The public comment period will close on Wednesday, August 18th. Why so short? For starters, PDM is not a legal tool in the same sense our licenses and CC0 are legally operative — no legal rights are being surrendered or affected, and there is no accompanying legal code to finesse. Just as importantly, however, we believe that having the mark used soon rather than later will allow early adopters to provide us with invaluable feedback on actual implementations, which will allow us to improve the marking tool in the future.

The primary venue for submitting comments and discussing the tool is the cc-licenses mailing list. We look forward to hearing from you!

There are a lot of fascinating projects around how to do the non-legal work of data. The Sage Commons has seen a bunch of them come together, but in this context I want to call out – the SageCite project driven by UKOLN, the University of Manchester, and the British Library – which is going to develop and test an entire framework for citation, not attribution, using bioinformatics as a test case.

My own hope is that by making citation inside Creative Commons legal tools that work on the public domain a cut-and-paste process, we can facilitate the emergence of frameworks like SageCite so that the legal aspects fade away on the data sets and databases themselves, and the focus can be on the more complex network models of complex adaptive systems. And I’m tremendously excited to see members of the community leveraging the Sage project to do independent, crucial work on the topic of citation. Like Wikipedia, Sage won’t work unless it is something that we all own together and work on for our own reasons.

This is only still the beginning of really open data – public domain data – that complies with the Panton Principles. Creative Commons has spent six long years studying the open data issue, and rolling out policy and tools and technologies that make it possible for end users from the Dutch government to the Polar Information Commons to create their own open data systems.

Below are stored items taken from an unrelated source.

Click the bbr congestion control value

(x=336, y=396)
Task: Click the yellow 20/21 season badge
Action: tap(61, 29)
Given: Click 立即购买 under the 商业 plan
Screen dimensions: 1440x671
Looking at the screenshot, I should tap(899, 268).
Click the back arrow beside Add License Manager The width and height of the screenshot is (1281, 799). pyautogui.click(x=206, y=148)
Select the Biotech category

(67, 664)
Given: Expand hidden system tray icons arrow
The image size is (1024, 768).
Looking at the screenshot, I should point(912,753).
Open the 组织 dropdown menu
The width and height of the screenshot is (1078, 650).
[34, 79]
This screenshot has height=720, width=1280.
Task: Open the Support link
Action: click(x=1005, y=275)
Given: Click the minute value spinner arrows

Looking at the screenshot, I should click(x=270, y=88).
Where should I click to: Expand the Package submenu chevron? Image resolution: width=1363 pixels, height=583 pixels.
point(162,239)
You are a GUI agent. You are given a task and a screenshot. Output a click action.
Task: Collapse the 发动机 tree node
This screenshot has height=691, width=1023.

We still have to avoid the siren song of property rights on data, and of license proliferation. But it’s starting to feel like momentum is gaining on public domain data, and for the Creative Commons tools that make it a reality. Making citation one-click, and making it easy to tag and mark the public domain, is part of that momentum. Please help us by commenting on the tools, and by promoting their use when you run across any open data project where the terms are unclear.

Comments

  1. #1 Bruce Caron
    August 12, 2010

    In terms of open data, attribution is not sufficient for some data providers as a social reward for their work. Citation is more valuable. I know that NASA providers keep careful track of citations back to their data collections as a metric. Cite-ability is a great goal for data sharing. Other services, such as registries, evaluation tools, and provenance services would all benefit from improved citation.

  2. #2 Robert Muetzelfeldt
    March 24, 2012

    A tiny point:
    I had trouble parsing this phrase:
    My own hope is that by making citation inside Creative Commons legal tools that work on the public domain a cut-and-paste process, …
    Perhaps you could edit it to make it easier to understand?